Exercise details: Put the records starting with the line that contains "Where should I" and going on through the line that contains "point(370,274)" into a numbered list, skipping any blank lines. Leave the pictures out of your answer.

Data for this exercise:
BEGIN

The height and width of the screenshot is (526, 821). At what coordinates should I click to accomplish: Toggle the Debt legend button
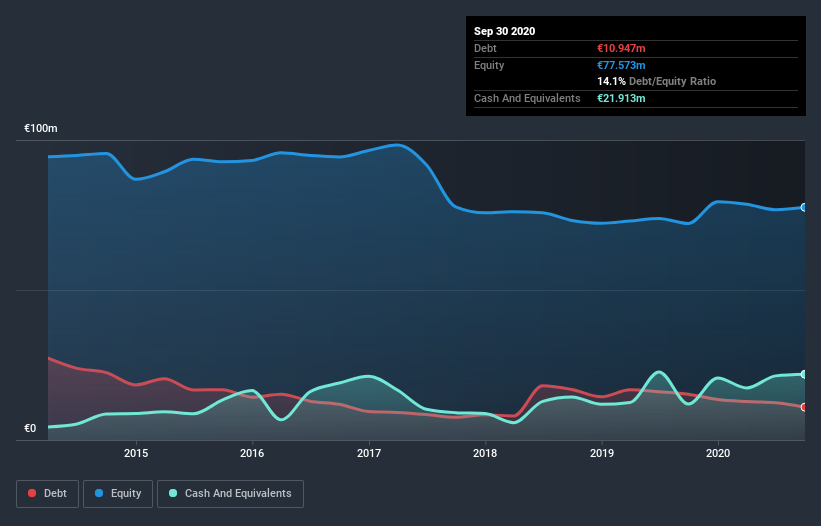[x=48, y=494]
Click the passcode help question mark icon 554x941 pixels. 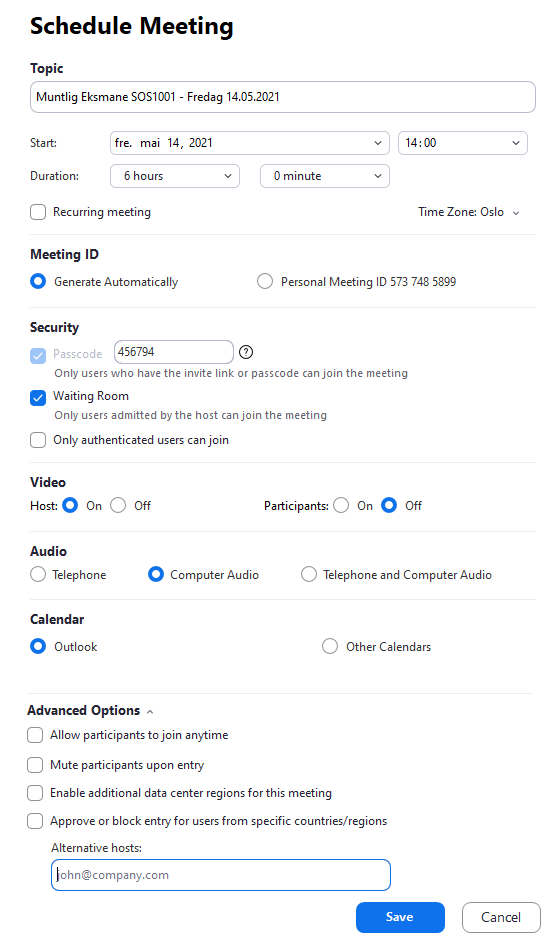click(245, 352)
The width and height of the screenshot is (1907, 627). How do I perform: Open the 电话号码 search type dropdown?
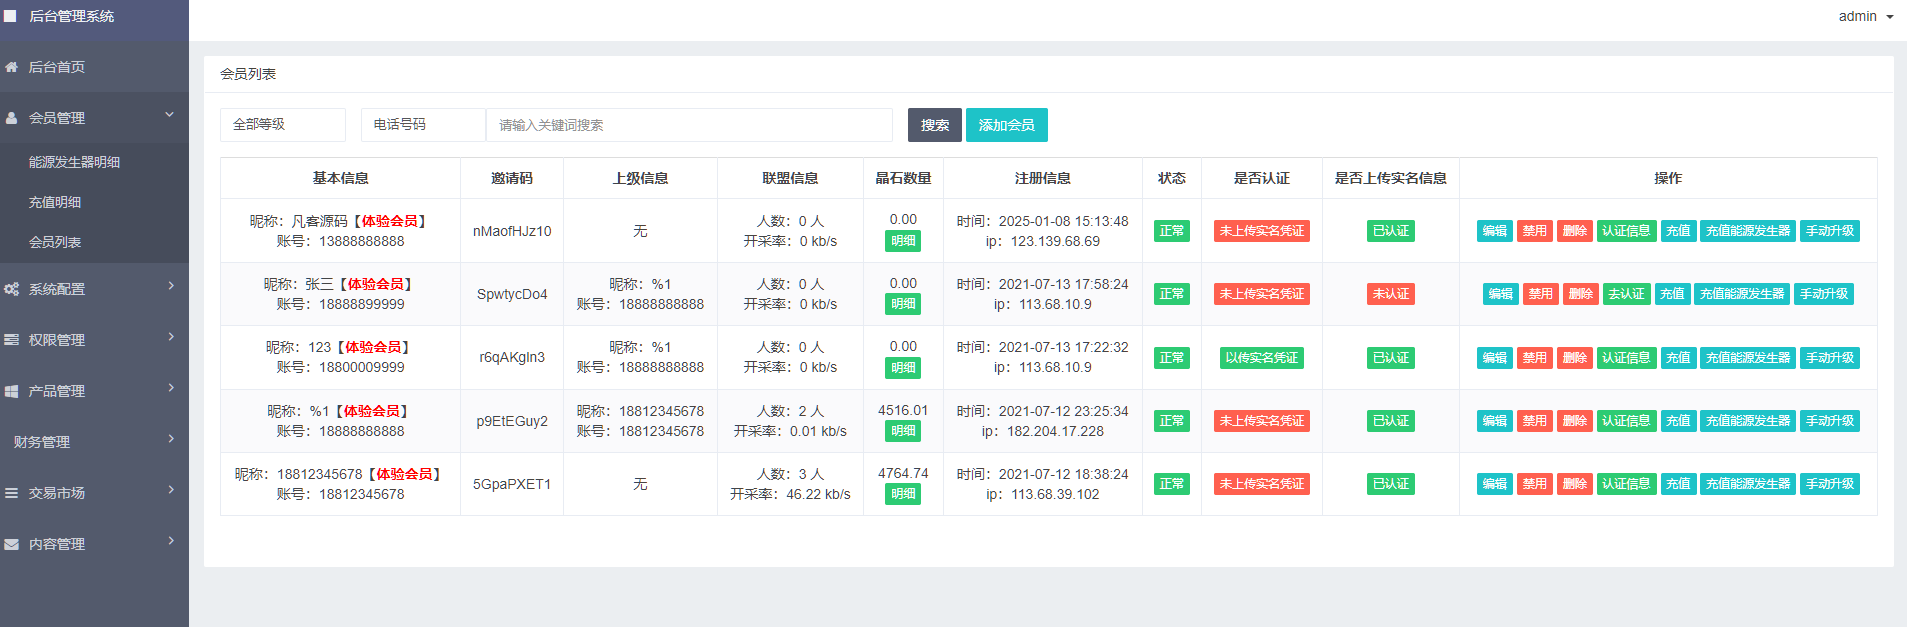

END
BEGIN

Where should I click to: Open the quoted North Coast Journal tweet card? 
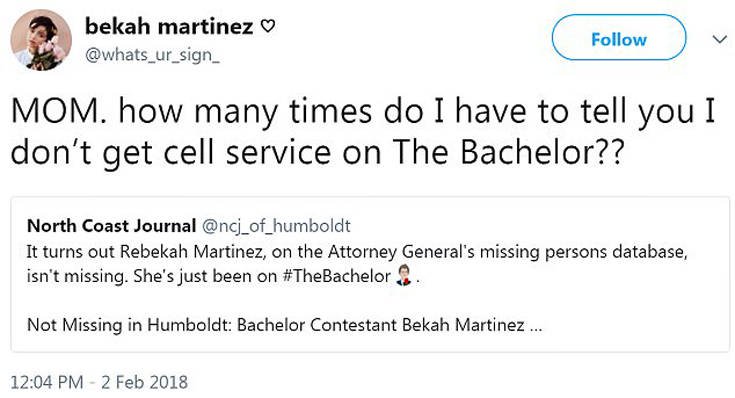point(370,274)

END

Answer in full:
1. Where should I click to: Open the quoted North Coast Journal tweet card? 
2. point(370,274)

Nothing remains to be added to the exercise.